Insights on double-strand break repair may provide better understanding of cancer development

The BRCA1 protein known widely for its role in hereditary breast cancer is also a vital part of the cellular system repairing double-stranded DNA breaks. Recently, scientists from Japan identified a new fashion in which the cells protect the broken DNA ends to ensure that they are repaired correctly.

Protein Phosphatase 1 acts as a RIF1 effector to suppress DSB resection prior to Shieldin action. Image Credit: Osaka University.

Osaka University researchers found that protein phosphatase 1 (PP1) binds to double-strand breaks at an early stage and initiates repair through a process called nonhomologous end joining rather than by homologous recombination.

The selection of a particular pathway from both processes to repair double-strand breaks is cautiously regulated by the cell in many different ways. In one process, the RIF1 protein binds to broken DNA ends, thereby preventing additional degradation by other proteins at the break site to repair by homologous recombination.
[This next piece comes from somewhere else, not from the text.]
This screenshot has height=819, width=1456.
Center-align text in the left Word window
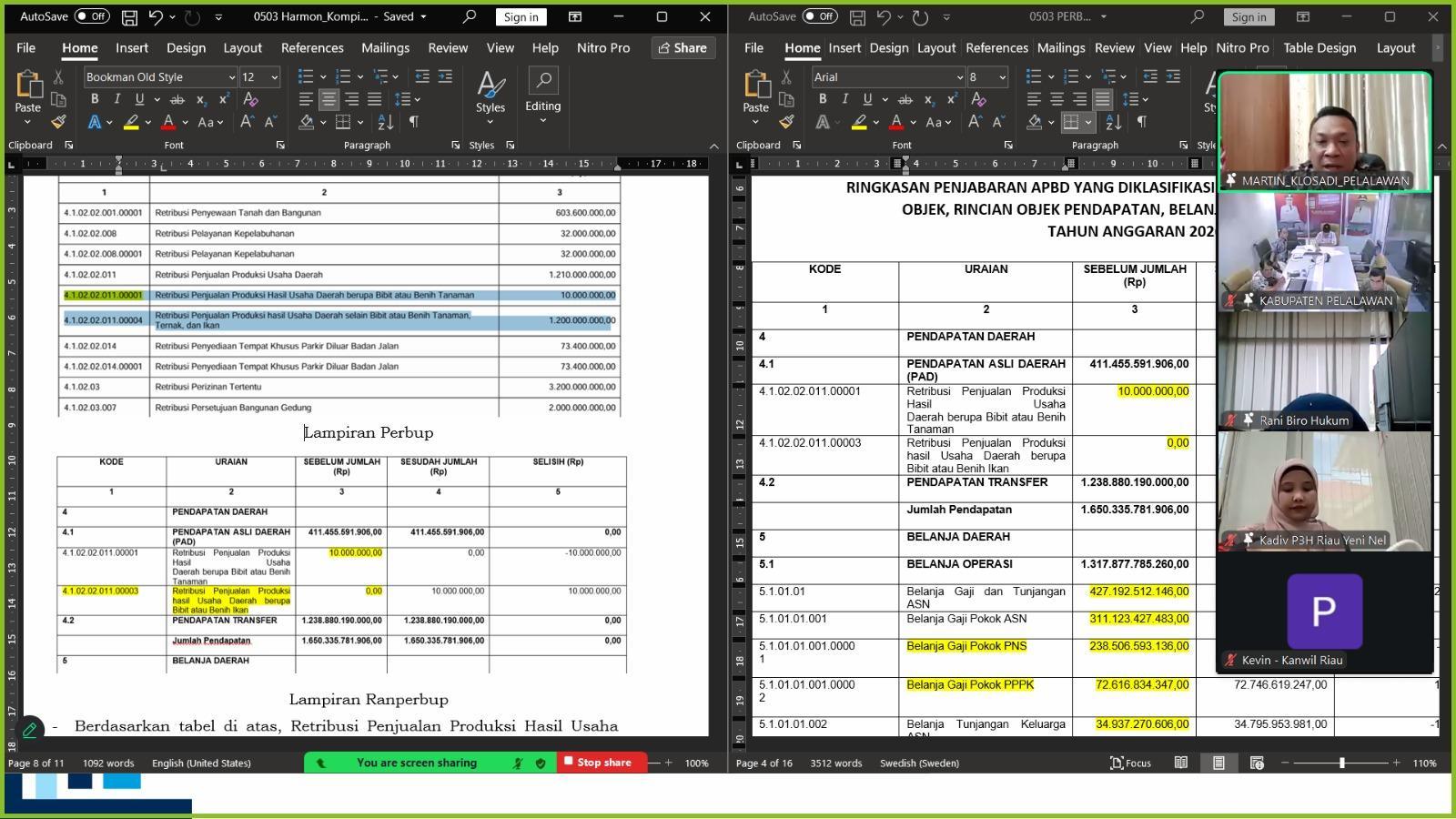[x=329, y=99]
Double-strand breaks that are not protected by the RIF1 protein complex are susceptible to digestion by other proteins, which creates a section of single-stranded DNA for repair by homologous recombination. A protein called Shieldin can bind to this single-stranded DNA tail through RIF1 to prevent further digestion, but we suspected that other factors may also play a role in this process.”

Shin-Ya Isobe, Study Lead Author, Department of Biological Sciences, Graduate School of Science, Osaka University

The scientists employed a technique named proteomic mass spectrometry to determine various factors that protect the newly broken DNA ends and to discover other proteins interacting with RIF1.

We found that PP1 binds specifically to RIF1 at the broken DNA ends and that the physical interaction between these two proteins is necessary to block proteins that create single-stranded DNA from binding at double-strand break sites.”

Chikashi Obuse, Study Senior Author, Department of Biological Sciences, Graduate School of Science, Osaka University

The interaction between PP1 and RIF1 prevents the double-strand DNA breaks from developing a single-stranded “tail,” the binding place of Shieldin. This indicates that PP1 acts earlier in the process than Shieldin to push the cell toward the non-homologous end-joining repair pathway.

Our findings reveal a novel mechanism for selecting a double-strand DNA break repair pathway that acts early on in the repair process.”

Shin-Ya Isobe, Study Lead Author, Department of Biological Sciences, Graduate School of Science, Osaka University

The concerns with double-strand break repair are a vital feature of many cancers. Further knowledge on how the cell decides the pathway to fix damaged sites may offer a better understanding of cancer development. The outcomes of this research could help create new options to treat hereditary ovarian and breast cancer eventually.